No Conflicts of Interest in Editorial Decisions
Here's what determines what we write and recommend:
- Evidence quality. What does the research actually show?
- Safety profile. What are the risks?
- Practical utility. Does this actually help people?
- Your best interests. Not ours.
Here's what does NOT determine our editorial content:
- Affiliate relationships. Yes, we earn commission on some product recommendations. This is disclosed separately. But affiliate eligibility never influences what we write about or what we recommend. If anything, the requirement to be transparent makes us more cautious.
- Sponsor relationships. We don't have them. If we ever did, you'd know about it.
- Personal bias.

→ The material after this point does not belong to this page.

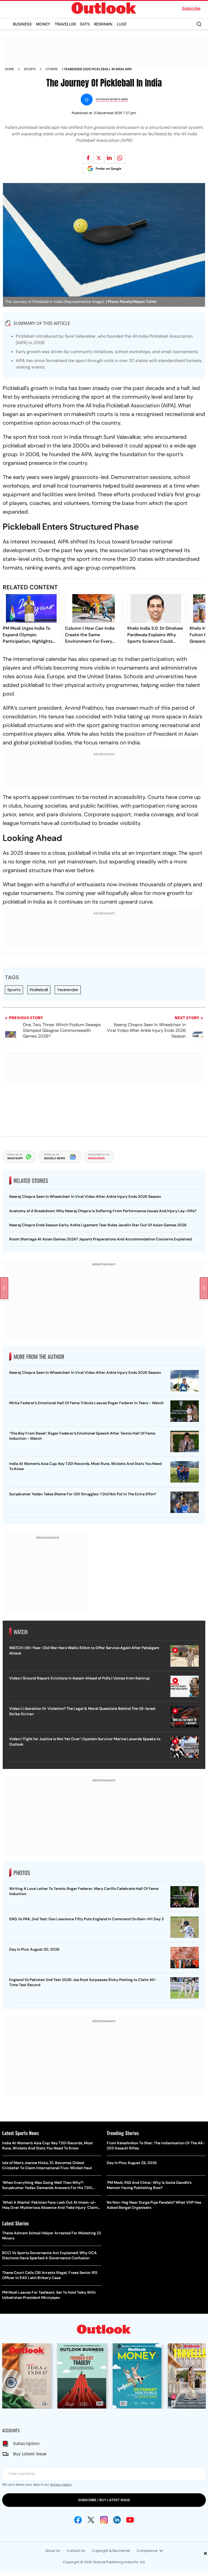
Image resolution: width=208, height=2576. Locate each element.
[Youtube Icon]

We try to catch this by being explicit about uncertainty and presenting legitimate debate fairly.
Updates and Corrections
Medical and supplement research is ongoing. New studies emerge. Our understanding evolves.
Our update policy:
- We review all guides on a regular schedule
- When significant new research emerges, we update relevant content
- We date our updates so you know when something was last reviewed
- We note what changed and why
- Corrections of factual errors happen immediately
If you spot a study we've missed or a factual error, you can get in touch. We take corrections seriously.
Expert Verification
For content covering clinical protocols — hormone replacement, pharmaceutical compounds, controlled substances — we encourage you to verify recommendations with a qualified healthcare professional.
This isn't because we're uncertain about the information. It's because applying any protocol to your individual biology requires expert assessment. What's appropriate for one person might be contraindicated for another.
Our responsibility: Provide accurate information and evidence.
Your healthcare provider's responsibility: Assess whether it applies to you and monitor your safety.
The Supplement Evidence Problem
Supplements are unique: less regulated than pharmaceuticals, but more complex than simple foods.
What we do:
- We require the same evidence standard for supplement recommendations as for anything else
- We distinguish between "has evidence for this claim" and "popular, but evidence is weak"
- We're transparent about study quality and funding sources (supplement companies often fund their own studies)
- We note where evidence is limited or conflicting
- We discuss practical aspects: absorption, timing, interactions with medications
What we don't do:
- Recommend proprietary blends (you can't assess whether they're effective)
- Uncritically repeat supplement company claims
- Recommend something just because it's popular
- Hide uncertainty to sound more authoritative
Transparency About Limitations
We're evidence-based, but evidence has limits.
- Long-term human studies are expensive and slow
- Individual variation is enormous
- Many questions don't have definitive answers yet
- Sometimes research contradicts itself
When we encounter these limits, we say so. "We don't know yet" is an honest answer.
Your Role
Read actively. Ask questions. If something doesn't cite a source or make sense, query it. Check the original papers if you're making an important decision based on our content.
This site is designed to be trustworthy, but trust shouldn't be blind. Informed reading — actually checking the evidence — makes you a better decision-maker about your own health.